Opere. Una selezione dei Discorsi e lettere di Bianca Laura Saibante Vannetti, fra gli Agiati di Rovereto Atalia, lette nell’Accademia de’medesimi con una lettera alla stessa della Signora contessa Francesca Roberti Franco, è pubblicata a Venezia, presso Sebastiano Coleti, nel 1781 a cura del figlio Clementino Vannetti.

Fonti e Bibl.: La quasi totalità delle fonti relative a Saibante, oltre ai manoscritti di tutte le sue opere, si trova presso l’Archivio storico dell’Accademia roveretana degli Agiati, depositato presso la Biblioteca civica G. Tartarotti di Rovereto. La principale fonte sulla sua vita sono le Note biografiche di Bianca Laura Vannetti Saibante, manoscritto anonimo conservato in BCRov. Ms. 72.8 (36).

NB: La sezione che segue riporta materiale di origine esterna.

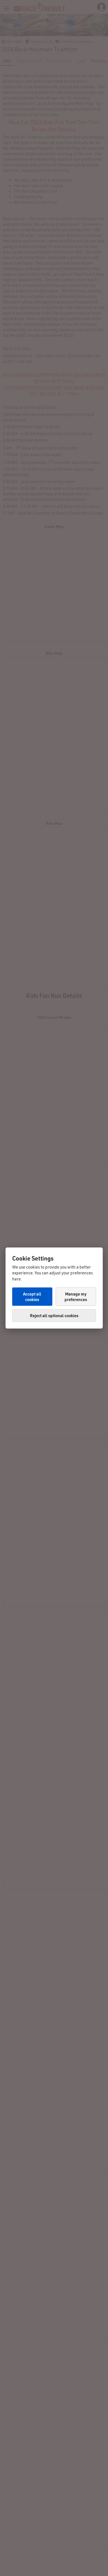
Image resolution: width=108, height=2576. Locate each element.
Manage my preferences (76, 1296)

Sulla cultura roveretana del Settecento e su Bianca Laura Saibante si veda: M. Bonazza, L’Accademia Roveretana degli Agiati, Rovereto 1988; L’affermazione di una società civile e colta nella Rovereto del Settecento. Atti del Seminario di studio... 1998, a cura di M. Allegri, Rovereto 2000; «Le cetere de’dolcissimi Agiati». Le pubblicazioni degli Accademici di Rovereto (1750-1764) raccolte da Giuseppe Valeriano Vannetti, a cura di M. Gentilini, Rovereto 2000; S. Ferrari, Un ceto intellettuale ai confini d’Italia. L’Accademia Roveretana degli Agiati dal 1750 al 1795, in Storia del Trentino, IV, L’età moderna, a cura di M. Bellabarba - G. Olmi, Bologna 2002, pp. 653-684. Sulla famiglia Saibante si veda: Q. Perini, Famiglie nobili trentine, VIII, La famiglia Saibante di Verona e Rovereto, in Atti della Accademia roveretana degli Agiati, s. 3, 1906, vol. 12, pp. 49-86 e G.M. Varanini, Richter tirolese, mercante di legname, patrizio veronese. L’affermazione di Nicola Saibante da Egna, in Geschichte und Region/Storia e regione, 1995, n. 4, monografico: Adel und Territorium / Nobiltà e territorio, pp. 192-219. Su Bianca Laura Saibante si veda: A. Bettanini, S.V.B.L., in Atti della Accademia roveretana degli Agiati, s. 3, 1900, n. 2, pp. 107-144; G.P. Romagnani, Dal salotto di casa Saibante all’Accademia degli Agiati: l’avventura intellettuale di una donna nella Rovereto settecentesca, in Salotti e ruolo femminile in Italia. Tra fine Seicento e primo Novecento, a cura di M.L. Betri - E. Brambilla, Venezia 2004, pp. 213-235. Su Giuseppe Valeriano Vannetti si veda: G.B. Chiaramonti, La vita del cavaliere Giuseppe Valeriano Vannetti Roveretano signore di Villanova, fondatore della Imperiale Accademia degli Agiati di Rovereto, Brescia 1766. Su Clementino Vannetti si veda: Clementino Vannetti (1754-1795). La cultura roveretana verso le “patrie lettere”, Rovereto... 1996, in Atti della Accademia roveretana degli Agiati, s. 7, CCXLVIII (1998), 8, A, n. 1.